* Набор заданий:
1 > Каков средний возраст больных на момент диагностики НАЖБП согласно тексту о неалкогольной жировой болезни печени?
2 > Продолжите текст о неалкогольной жировой болезни печени, начав сразу после его последнего предложения.

Средний возраст больных на момент диагностики НАЖБП составляет 45–50 лет. Большинство пациентов, страдающих стеатозом печени и НАСГ, имеют избыточную массу тела, на 10–40% превышающую идеальную (ИМТ>30 кг/м2). При первичной НАЖБП в клинической картине присутствуют симптомы, связанные с сопутствующими нарушениями углеводного и липидного обмена.
Частой составляющей клинической картины НАЖБП является наличие симптомокомплекса функциональных расстройств билиарного тракта (дисфункции желчного пузыря и желчевыводящих путей) – до 30% больных предъявляют жалобы на боли и дискомфорт в правом подреберье, связанные с приемом пищи [36–38].
Лабораторно-инструментальная диагностика НАЖБП. При лабораторных исследованиях возможно выявление синдромов цитолиза и холестаза [39, 40]. Синдром цитолиза при НАЖБП проявляется повышением активности сывороточной аланинаминотрансферазы (АЛТ) в 2–3 раза и аспартатаминотрансферазы (АСТ) в 2–10 раз по сравнению с нормой. Оценка соотношения АСТ/АЛТ не позволяет провести различия между алкогольным гепатитом и НАСГ. Соотношение АСТ/АЛТ, превышающее «3», обнаруживается примерно у 32% пациентов с НАСГ, свыше «1» – у 40% пациентов.
Синдром холестаза: гипербилирубинемия, в пределах 25–35 ммоль/л, имеет место в 12–17% случаев, чаще уровень сывороточного билирубина сохраняется в пределах нормы. Активность щелочной фосфатазы умеренно повышена у 40–60% пациентов. У 30–60% больных НАСГ возможно повышение активности щелочной фосфатазы и гамма-глутамилтранспептидазы (ГГТП), обычно не более чем до 2 норм.
Мезенхимально-воспалительный синдром или синдром «воспаления» не является характерным для НАСГ, однако возможно выявление гипергаммаглобулинемии у 13–30% больных, антител к ядерному антигену в титре 1:40 – 1:320 – у 40% больных, при этом антитела к гладкой мускулатуре отсутствуют.
Синдром гепатодепрессии также не характерен для НАСГ. Печеночно-клеточная недостаточность развивается лишь при формировании цирроза печени, однако гипоальбуминемия при НАСГ отмечается у больных с диабетической нефропатией [41].

* Исходные данные:
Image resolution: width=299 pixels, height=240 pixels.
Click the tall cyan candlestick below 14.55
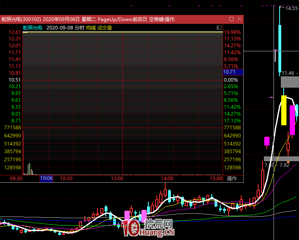[x=279, y=48]

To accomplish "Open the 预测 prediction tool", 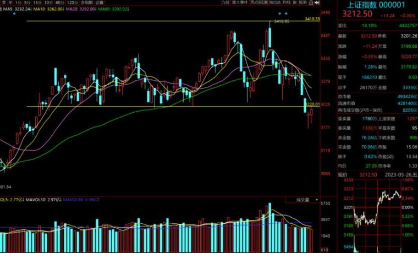I will point(302,3).
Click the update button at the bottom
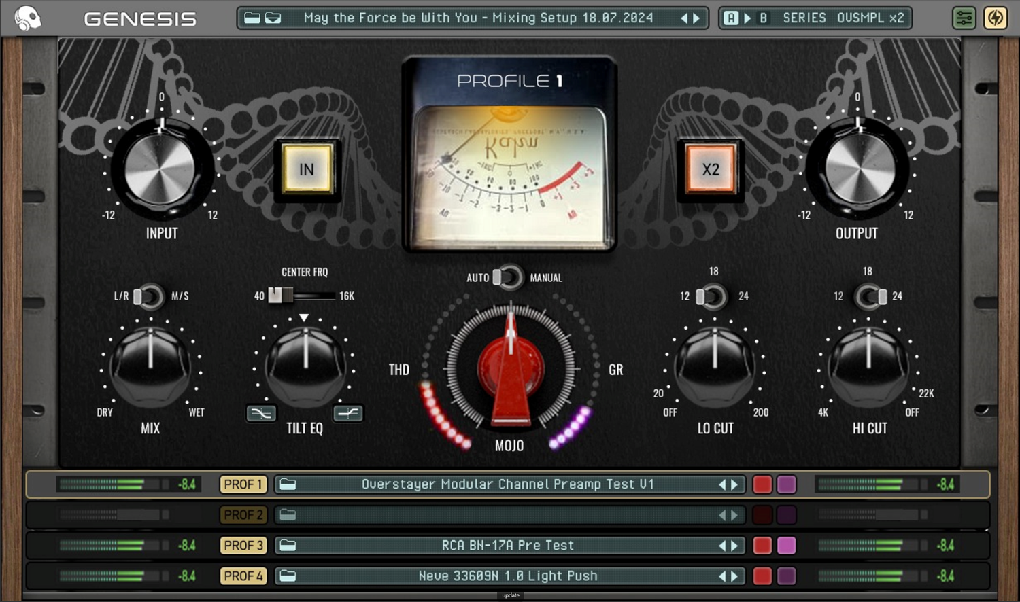Screen dimensions: 1020x602 click(509, 595)
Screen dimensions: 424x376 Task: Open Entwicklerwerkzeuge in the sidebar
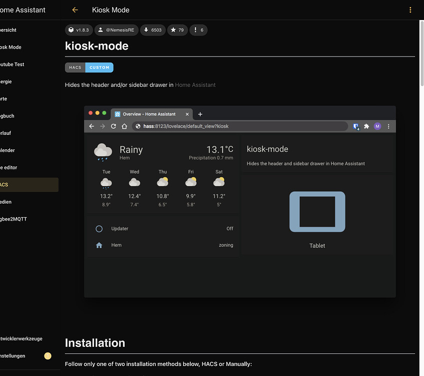click(20, 338)
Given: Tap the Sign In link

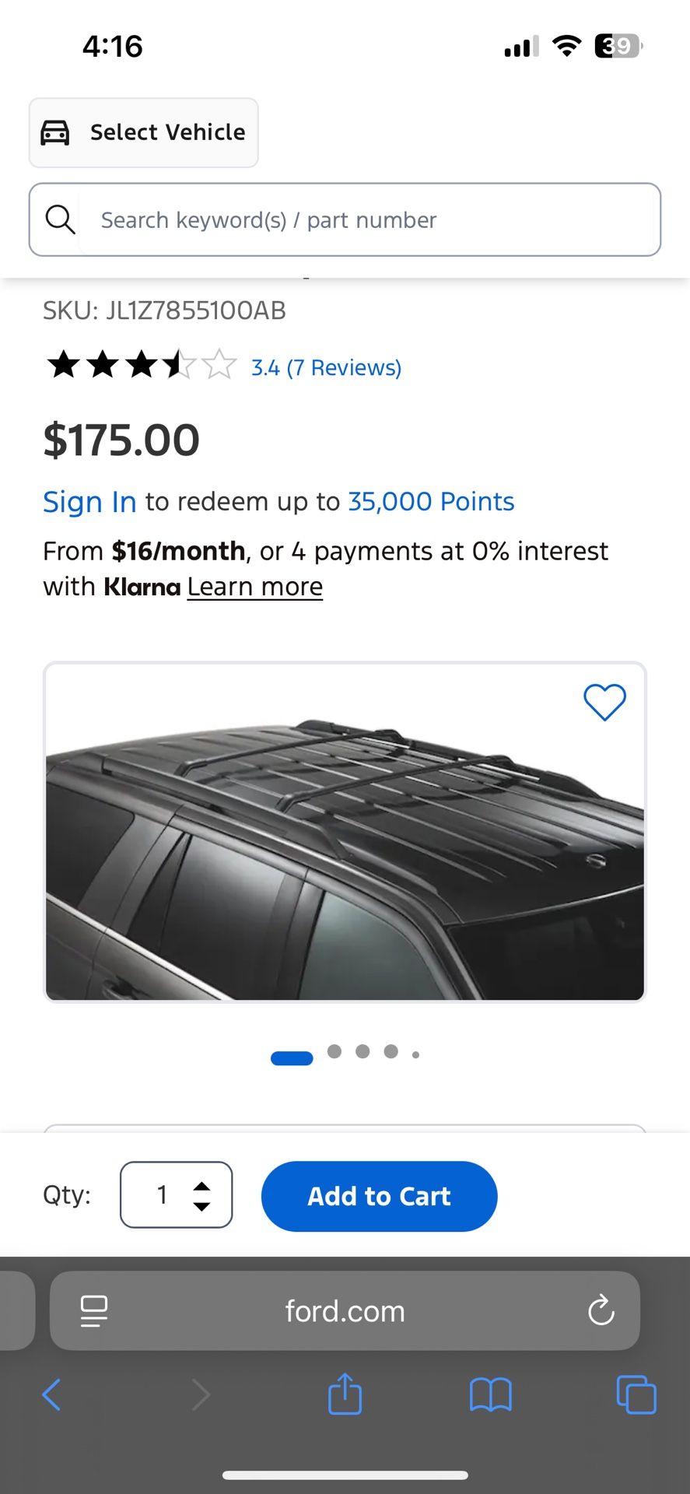Looking at the screenshot, I should click(89, 502).
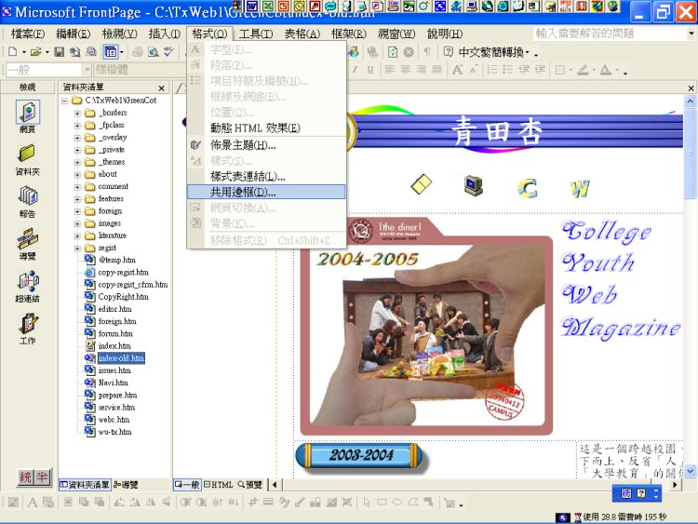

* Решённые задания:
1 > Средний возраст больных на момент диагностики НАЖБП составляет 45–50 лет.

2 >
У пациентов часто определяются лабораторные признаки нарушения углеводного (повышение уровня глюкозы крови или нарушенная толерантность к глюкозе) и жирового (гиперхолестеринемия и гипертриглицеридемия) обмена. Гематологические нарушения для НАСГ не характерны вплоть до развития гиперспленизма при циррозе печени.
Инструментальные методы обследования (ультразвуковое исследование – УЗИ, компьютерная томография, магнитно-резонансная томография) позволяют верифицировать гепатомегалию, косвенно оценить степень стеатоза печени и зарегистрировать формирование портальной гипертензии. Радионуклидное сканирование с коллоидом серы, меченным 99mTc, позволяет визуализировать очаговый стеатоз как дефекты накопления изотопа. С помощью методов визуализации не представляется возможным провести различия между стеатозом печени и НАСГ. Фиброгастродуоденоскопия позволяет диагностировать варикозное расширение вен пищевода при трансформации стеатогепатита в цирроз печени [23, 42].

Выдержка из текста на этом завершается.